> Your goal: From the line with "You are a GUI" onward, reproduce each line of the entries exactly, ending at the last one, and add nothing.

[Start of Attachment]

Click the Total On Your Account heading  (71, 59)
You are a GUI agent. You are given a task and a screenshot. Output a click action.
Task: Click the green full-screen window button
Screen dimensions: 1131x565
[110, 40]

[End of Attachment]

> Output of the task:
You are a GUI agent. You are given a task and a screenshot. Output a click action.
Task: Click the green full-screen window button
Screen dimensions: 1131x565
[110, 40]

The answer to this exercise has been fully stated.